Pierre Karleskind, président de la commission de la pêche au Parlement européen, défend une approche équilibrée entre les usages économiques et la protection de la biodiversité.

"Nous sommes intéressés par cette idée de planification maritime, où l'on peut dire qu'à tel endroit on peut pêcher, qu'à tel autre on doit protéger les écosystèmes, ou qu'à tel autre endroit on peut aussi développer l'aquaculture. Il y a de la place pour tout le monde, il faut juste se mettre autour de la table, travailler avec les chercheurs et faire avancer tout le monde, y compris les pêcheurs, dans la bonne direction", a déclaré l'eurodéputé libéral français à Euronews.

Le potentiel des algues

Le rapport sur l'économie bleue de l'UE 2023, lancé la semaine dernière, indique que les algues sont la clé de cette nouvelle approche, générant un chiffre d'affaires de 10 millions d'euros en France, en Espagne et au Portugal, où elles se développent rapidement.

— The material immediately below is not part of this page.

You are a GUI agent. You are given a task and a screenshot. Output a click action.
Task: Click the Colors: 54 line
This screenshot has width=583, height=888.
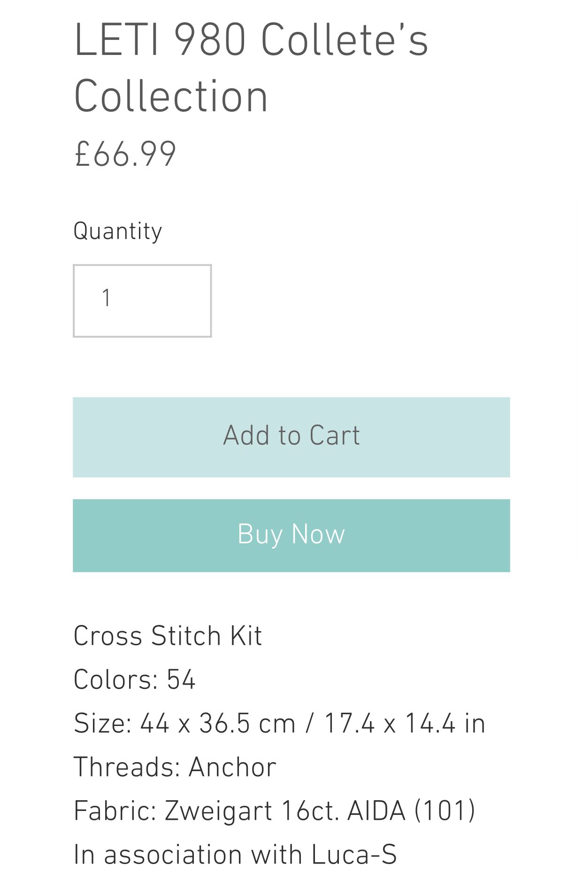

Dans le monde entier, les algues sont principalement cultivées et plus de 97 % de la production totale provient d'Asie, la production chinoise représentant 57 % du total. L'UE importe la majeure partie de ce qu'elle utilise dans diverses industries, de l'alimentation aux produits pharmaceutiques et cosmétiques, et maintenant même dans le textile. Les stocks sauvages ont également fait l'objet d'une certaine exploitation et les systèmes d'aquaculture sont de plus en plus répandus.

"L'Europe importe actuellement pour environ 600 millions d'euros par an de produits à base d'algues et l'objectif est d'inverser cette activité. Il y a actuellement environ 80 entreprises engagées dans l'aquaculture des algues, réparties dans plusieurs pays de l'Union européenne, avec une production principalement axée sur quatre types d'algues qui permettent à ce secteur de se développer à la fois dans le nord et le sud de l'Europe", a déclaré Helena Abreu, vice-présidente de "l'International Seaweed Association", à Euronews.

Mais il reste encore beaucoup à faire pour faciliter l'accès à l'espace marin, afin d'identifier les meilleurs emplacements pour ces fermes, ainsi que des mécanismes pour soutenir le transfert de technologie de la recherche vers le marché, mais aussi pour sensibiliser le public en créant des stratégies d'information et de marketing. Les professionnels appellent maintenant à une meilleure réglementation de cette protéine à faible teneur en carbone.

"Sur le plan réglementaire, nous voulons une concurrence loyale, nous voulons que les règles soient les mêmes pour tous. L'Europe peut fournir ce cadre, tout d'abord. Nous voulons un accès facile à la mer ou à l'eau de mer, que ce soit sur terre ou en mer, et encourager la création d'entreprises", a affirmé à Euronews, Jean-Baptiste Wallaert, président de l'Union française pour les algues et les plantes marines.

"Nous souhaitons que la liste des algues utilisables soit un peu plus longue : en Bretagne, nous avons 700 espèces d'algues, mais pour la consommation humaine, nous n'avons que 40 espèces autorisées", a-t-il ajouté.

La Commission européenne a déjà promis de mettre en place des actions pour soutenir ce secteur, notamment en "finançant des projets pilotes de réorientation professionnelle et en soutenant les PME et les projets innovants dans le secteur des algues" et en "menant des études et des débats pour mieux comprendre le rôle des algues" dans la production économique durable et les stratégies de lutte contre le changement climatique.